======== Source document ========

Fix signing in official build with 3rd party libraries (#41346)

* Fix signing in official build with 3rd party libraries

* Update eng/Signing.props

Co-authored-by: Alexander Köplinger <alex.koeplinger@outlook.com>

diff --git a/eng/Signing.props b/eng/Signing.props
index 5b7461f..1ca34c1 100644 (file)
--- a/eng/Signing.props
+++ b/eng/Signing.props
@@ -28,6 +28,13 @@
 
       <!-- apphost and comhost template files are not signed, by design. -->
       <FileSignInfo Include="apphost.exe;singlefilehost.exe;comhost.dll" CertificateName="None" />
+
+      <!-- Third-party components which should be signed.  -->
+      <FileSignInfo Include="Newtonsoft.Json.dll" CertificateName="3PartySHA2" />
+      <FileSignInfo Include="Mono.Cecil.dll" CertificateName="3PartySHA2" />
+      <FileSignInfo Include="Mono.Cecil.Mdb.dll" CertificateName="3PartySHA2" />
+      <FileSignInfo Include="Mono.Cecil.Pdb.dll" CertificateName="3PartySHA2" />
+      <FileSignInfo Include="Mono.Cecil.Rocks.dll" CertificateName="3PartySHA2" />
     </ItemGroup>
 
     <ItemGroup Condition="'$(CrossTargetComponentFolder)' != ''">
@@ -109,14 +116,6 @@
     </ItemGroup>
 
     <ItemGroup>
-      <!-- External files -->
-      <ItemsToSign Remove="@(ItemsToSign->WithMetadataValue('Filename', 'Newtonsoft.Json'))" />
-      <ItemsToSign Remove="@(ItemsToSign->WithMetadataValue('Filename', 'Mono.Cecil'))" />
-      <ItemsToSign Remove="@(ItemsToSign->WithMetadataValue('Filename', 'Mono.Cecil.Pdb'))" />
-      <ItemsToSign Remove="@(ItemsToSign->WithMetadataValue('Filename', 'Mono.Cecil.Rocks'))" />
-    </ItemGroup>
-
-    <ItemGroup>
       <ItemsToSign Update="@(ItemsToSign)" Authenticode="$(CertificateId)" />
     </ItemGroup>

======== Recorded information ========

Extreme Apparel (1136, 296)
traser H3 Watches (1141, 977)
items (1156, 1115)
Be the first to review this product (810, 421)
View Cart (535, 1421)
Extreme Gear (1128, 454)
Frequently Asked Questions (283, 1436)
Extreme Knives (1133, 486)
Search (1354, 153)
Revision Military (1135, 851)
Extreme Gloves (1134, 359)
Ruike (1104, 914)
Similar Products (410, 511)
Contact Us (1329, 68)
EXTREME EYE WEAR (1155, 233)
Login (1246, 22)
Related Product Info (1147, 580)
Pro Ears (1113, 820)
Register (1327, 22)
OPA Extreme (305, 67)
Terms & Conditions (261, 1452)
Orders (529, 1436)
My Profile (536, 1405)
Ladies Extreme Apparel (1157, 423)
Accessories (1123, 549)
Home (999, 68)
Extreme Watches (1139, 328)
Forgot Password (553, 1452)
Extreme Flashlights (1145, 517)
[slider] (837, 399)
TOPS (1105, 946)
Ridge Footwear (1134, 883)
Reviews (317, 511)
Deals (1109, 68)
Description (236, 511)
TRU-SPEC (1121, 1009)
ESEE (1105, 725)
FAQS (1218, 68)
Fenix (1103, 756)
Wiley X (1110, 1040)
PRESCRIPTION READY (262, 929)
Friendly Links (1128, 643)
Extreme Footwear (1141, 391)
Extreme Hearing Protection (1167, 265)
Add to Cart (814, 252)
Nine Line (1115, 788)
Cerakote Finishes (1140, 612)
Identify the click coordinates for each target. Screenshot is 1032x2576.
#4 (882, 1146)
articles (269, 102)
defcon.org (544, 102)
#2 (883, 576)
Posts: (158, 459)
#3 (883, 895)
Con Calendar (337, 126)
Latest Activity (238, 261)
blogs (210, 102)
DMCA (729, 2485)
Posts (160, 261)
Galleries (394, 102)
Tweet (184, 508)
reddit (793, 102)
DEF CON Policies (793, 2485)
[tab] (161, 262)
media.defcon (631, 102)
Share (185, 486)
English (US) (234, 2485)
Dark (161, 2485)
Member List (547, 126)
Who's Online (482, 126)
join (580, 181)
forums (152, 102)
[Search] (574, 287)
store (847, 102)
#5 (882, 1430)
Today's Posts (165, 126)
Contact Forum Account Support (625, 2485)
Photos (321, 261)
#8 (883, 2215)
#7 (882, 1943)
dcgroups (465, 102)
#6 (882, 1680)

========

** Exercise goal **
Rewrite the stretch of the signing fix commit from "Fix signing in official build with 3rd party libraries (#41346)" through "5b7461f..1ca34c1 100644 (file)", replacing "official build" with "release build".

** Solution for this task **
Fix signing in release build with 3rd party libraries (#41346)

* Fix signing in release build with 3rd party libraries

* Update eng/Signing.props

Co-authored-by: Alexander Köplinger <alex.koeplinger@outlook.com>

diff --git a/eng/Signing.props b/eng/Signing.props
index 5b7461f..1ca34c1 100644 (file)